Date: 16.5.2014
Cancer has one less place to hide. A drug that stops tumours camouflaging themselves from the immune system appears to significantly boost survival rates in people with a form of lung cancer that is almost incurable unless removed surgically before it spreads.
Some people who received the drug have seen their tumours disappear completely.
Lung cancer is the world's most deadly cancer, killing over 4000 people a day worldwide. Only 15 per cent of those diagnosed survive for five years or more, compared with 89 per cent of those with breast cancer.
Many common cancers evade detection by silencing part of the immune system. Rather than targeting tumours by destroying them through radiation or chemotherapy, it might be possible to treat them by finding ways to reactivate the immune system so it will destroy cancer cells itself.
A drug designed to do this, nivolumab, has now been tested in 129 people for whom other treatments had already failed. The group had non-small cell lung cancer (NSCLC) – the most common form of the disease, accounting for 85 per cent of all cases. Participants received either 1, 3, or 10 milligrams of nivolumab per kilogram of bodyweight daily for up to 96 months.

Data extracts
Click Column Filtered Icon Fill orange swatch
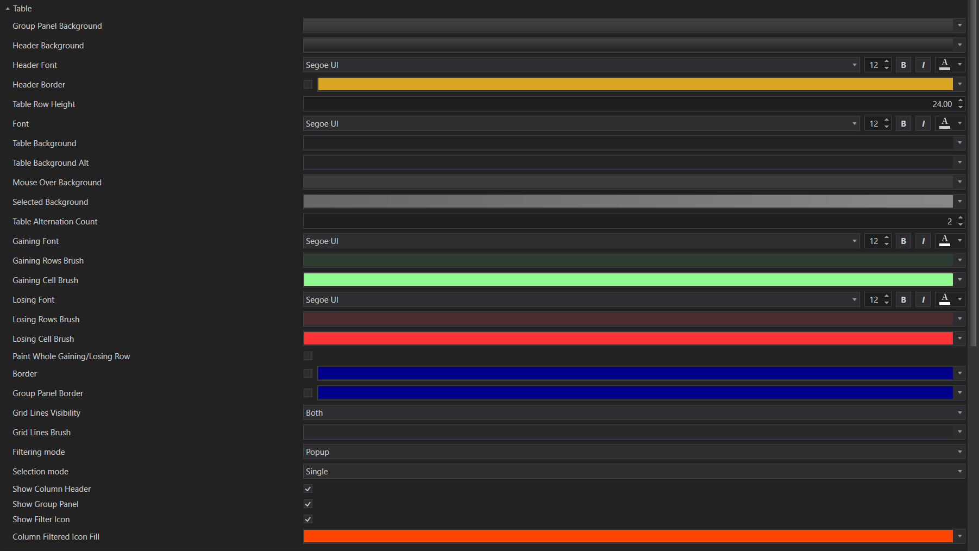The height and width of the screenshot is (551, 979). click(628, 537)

...

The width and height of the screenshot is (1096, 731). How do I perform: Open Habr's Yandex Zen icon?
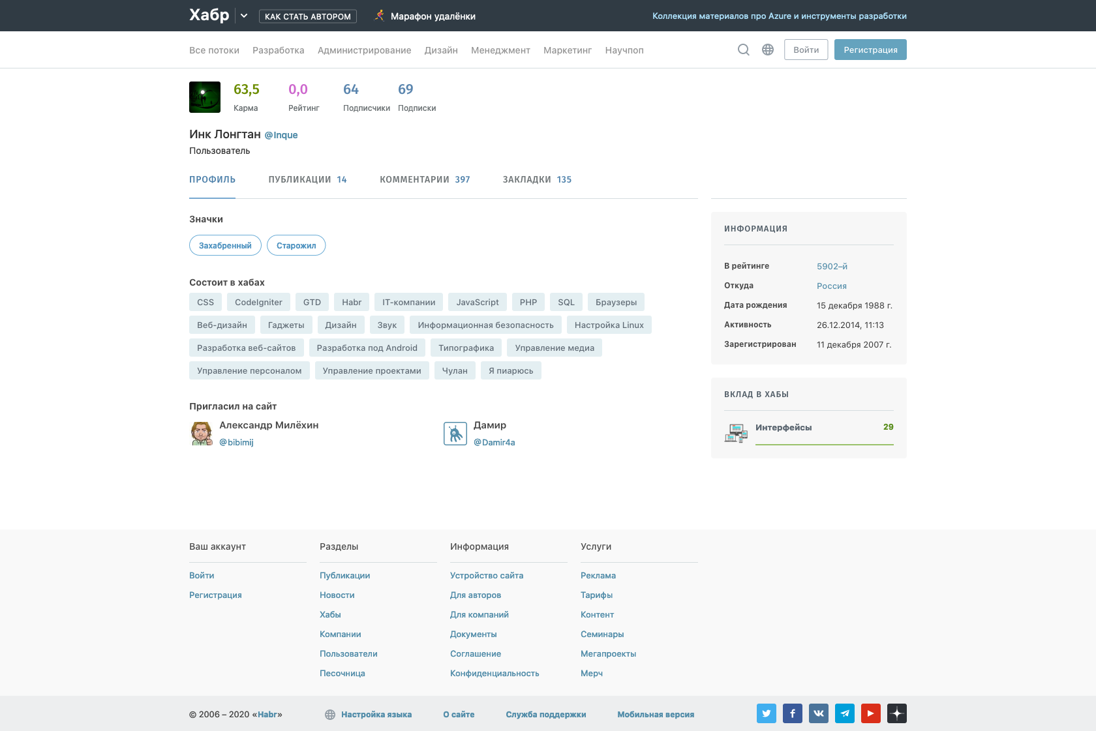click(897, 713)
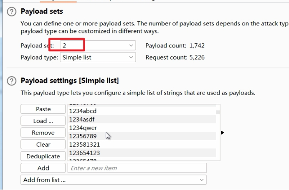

Directions for this task
Continue the news piece on nivolumab and lung cancer from its last sentence.

Output for this exercise
One way that cancer cells evade the immune system is by interacting with a molecule on the surface of white blood cells called PD-1. Nivolumab blocks PD-1 so tumour cells can't interact with it. This reawakens the immune system, allowing it to attack the cancer.
The two-year survival rate of the group on nivolumab was more than double that in a group given standard therapies. "We found 1 in 4 patients alive at two years, compared with 1 in 10 for conventional chemotherapy," says Michael Giordano, head of oncology development at Bristol-Myers Squibb, the company behind nivolumab.